··· Supplied entries ···

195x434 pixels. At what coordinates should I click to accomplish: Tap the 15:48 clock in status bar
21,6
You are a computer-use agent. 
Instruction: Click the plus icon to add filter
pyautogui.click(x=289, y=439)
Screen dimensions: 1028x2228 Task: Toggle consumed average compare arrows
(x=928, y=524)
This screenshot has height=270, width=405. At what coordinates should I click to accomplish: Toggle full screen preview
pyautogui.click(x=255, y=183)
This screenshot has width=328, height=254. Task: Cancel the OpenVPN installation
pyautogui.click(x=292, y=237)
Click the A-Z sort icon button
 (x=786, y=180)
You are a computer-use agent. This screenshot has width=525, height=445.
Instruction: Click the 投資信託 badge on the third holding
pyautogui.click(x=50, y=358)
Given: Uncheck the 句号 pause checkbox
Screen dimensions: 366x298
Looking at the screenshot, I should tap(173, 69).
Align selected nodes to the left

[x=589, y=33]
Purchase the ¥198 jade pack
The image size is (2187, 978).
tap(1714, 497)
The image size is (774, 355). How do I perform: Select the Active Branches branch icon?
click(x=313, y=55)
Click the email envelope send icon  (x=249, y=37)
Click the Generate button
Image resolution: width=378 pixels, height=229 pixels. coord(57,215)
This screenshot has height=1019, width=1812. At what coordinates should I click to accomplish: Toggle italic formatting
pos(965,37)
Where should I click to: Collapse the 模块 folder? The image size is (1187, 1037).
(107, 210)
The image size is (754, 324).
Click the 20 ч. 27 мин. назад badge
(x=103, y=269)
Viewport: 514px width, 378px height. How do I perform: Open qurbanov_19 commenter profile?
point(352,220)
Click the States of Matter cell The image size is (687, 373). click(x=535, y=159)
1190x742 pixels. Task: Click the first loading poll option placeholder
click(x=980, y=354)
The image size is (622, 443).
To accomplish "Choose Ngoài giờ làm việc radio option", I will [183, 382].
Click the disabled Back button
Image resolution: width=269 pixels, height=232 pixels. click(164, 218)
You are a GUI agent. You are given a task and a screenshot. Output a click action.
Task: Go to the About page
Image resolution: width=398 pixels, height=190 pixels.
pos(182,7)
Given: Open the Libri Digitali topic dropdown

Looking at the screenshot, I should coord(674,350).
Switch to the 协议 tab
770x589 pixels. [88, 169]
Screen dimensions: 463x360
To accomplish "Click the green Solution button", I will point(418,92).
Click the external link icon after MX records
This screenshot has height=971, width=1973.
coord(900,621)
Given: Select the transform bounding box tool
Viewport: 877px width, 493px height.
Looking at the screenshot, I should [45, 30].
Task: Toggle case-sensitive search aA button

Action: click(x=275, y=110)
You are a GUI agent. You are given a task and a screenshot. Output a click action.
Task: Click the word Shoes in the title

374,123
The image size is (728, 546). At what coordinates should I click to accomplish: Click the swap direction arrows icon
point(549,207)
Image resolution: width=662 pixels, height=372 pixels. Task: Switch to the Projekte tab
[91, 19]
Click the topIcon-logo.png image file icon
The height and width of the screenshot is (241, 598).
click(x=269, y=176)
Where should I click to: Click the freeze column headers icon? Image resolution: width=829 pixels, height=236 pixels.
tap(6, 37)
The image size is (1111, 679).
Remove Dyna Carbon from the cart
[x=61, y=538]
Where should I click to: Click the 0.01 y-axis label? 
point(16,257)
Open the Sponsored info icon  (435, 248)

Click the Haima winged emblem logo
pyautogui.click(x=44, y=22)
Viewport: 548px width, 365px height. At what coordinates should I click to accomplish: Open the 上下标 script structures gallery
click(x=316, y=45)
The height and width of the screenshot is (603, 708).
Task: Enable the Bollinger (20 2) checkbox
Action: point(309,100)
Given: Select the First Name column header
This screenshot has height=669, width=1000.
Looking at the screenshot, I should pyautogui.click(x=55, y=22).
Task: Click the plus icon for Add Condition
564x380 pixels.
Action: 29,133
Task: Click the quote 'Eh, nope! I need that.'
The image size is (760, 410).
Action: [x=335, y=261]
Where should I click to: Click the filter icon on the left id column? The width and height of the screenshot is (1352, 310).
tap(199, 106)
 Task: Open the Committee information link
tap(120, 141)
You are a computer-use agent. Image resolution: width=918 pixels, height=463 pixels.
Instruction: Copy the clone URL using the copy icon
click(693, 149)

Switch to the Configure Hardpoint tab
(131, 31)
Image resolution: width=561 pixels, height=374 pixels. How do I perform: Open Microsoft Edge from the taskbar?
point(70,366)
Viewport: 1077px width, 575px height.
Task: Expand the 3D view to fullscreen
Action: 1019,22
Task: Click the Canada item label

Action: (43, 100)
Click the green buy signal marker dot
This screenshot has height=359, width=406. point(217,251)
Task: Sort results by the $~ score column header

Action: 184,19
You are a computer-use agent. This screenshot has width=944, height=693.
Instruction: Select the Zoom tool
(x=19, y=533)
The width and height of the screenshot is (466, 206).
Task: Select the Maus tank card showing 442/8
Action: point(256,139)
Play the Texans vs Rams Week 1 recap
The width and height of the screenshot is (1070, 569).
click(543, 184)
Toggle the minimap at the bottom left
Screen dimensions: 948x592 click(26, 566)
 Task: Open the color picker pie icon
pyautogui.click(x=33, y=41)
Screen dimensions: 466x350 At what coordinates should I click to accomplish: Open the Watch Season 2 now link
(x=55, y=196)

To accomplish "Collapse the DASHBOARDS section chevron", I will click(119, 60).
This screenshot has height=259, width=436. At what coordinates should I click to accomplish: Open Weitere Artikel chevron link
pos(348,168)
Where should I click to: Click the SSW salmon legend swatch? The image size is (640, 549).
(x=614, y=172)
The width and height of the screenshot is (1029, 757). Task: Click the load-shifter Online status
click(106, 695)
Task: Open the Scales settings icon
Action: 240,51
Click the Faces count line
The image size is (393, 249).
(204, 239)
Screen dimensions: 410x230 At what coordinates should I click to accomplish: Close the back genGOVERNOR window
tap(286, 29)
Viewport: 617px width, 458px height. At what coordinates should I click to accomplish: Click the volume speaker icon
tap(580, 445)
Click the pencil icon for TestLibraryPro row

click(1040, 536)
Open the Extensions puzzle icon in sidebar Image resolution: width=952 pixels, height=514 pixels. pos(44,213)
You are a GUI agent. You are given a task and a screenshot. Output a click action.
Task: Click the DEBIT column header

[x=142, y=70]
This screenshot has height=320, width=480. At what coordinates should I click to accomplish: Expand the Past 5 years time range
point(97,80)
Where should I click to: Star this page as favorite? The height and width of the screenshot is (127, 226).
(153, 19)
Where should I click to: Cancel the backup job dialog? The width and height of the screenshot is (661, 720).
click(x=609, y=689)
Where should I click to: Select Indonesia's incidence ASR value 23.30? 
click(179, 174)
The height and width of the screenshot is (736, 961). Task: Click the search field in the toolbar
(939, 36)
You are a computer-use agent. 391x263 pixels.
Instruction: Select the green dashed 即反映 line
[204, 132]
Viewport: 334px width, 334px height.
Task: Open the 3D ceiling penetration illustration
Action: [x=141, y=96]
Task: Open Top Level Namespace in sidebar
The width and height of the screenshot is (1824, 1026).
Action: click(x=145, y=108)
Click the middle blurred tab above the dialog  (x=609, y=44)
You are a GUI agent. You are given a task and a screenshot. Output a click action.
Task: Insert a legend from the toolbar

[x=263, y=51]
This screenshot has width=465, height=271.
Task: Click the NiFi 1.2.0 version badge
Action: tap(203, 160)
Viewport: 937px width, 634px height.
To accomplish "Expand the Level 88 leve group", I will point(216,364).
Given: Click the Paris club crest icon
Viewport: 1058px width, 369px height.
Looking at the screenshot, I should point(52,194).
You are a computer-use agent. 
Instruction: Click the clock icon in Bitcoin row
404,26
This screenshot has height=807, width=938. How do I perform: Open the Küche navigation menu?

···

Problem requirements
Find the lines above with the word "computer". Copy them out.

Task solution
You are a computer-use agent. 
You are a computer-use agent. This screenshot has width=525, height=445.
You are a computer-use agent. Image resolution: width=918 pixels, height=463 pixels.
You are a computer-use agent. This screenshot has width=944, height=693.
You are a computer-use agent. 391x263 pixels.
You are a computer-use agent. 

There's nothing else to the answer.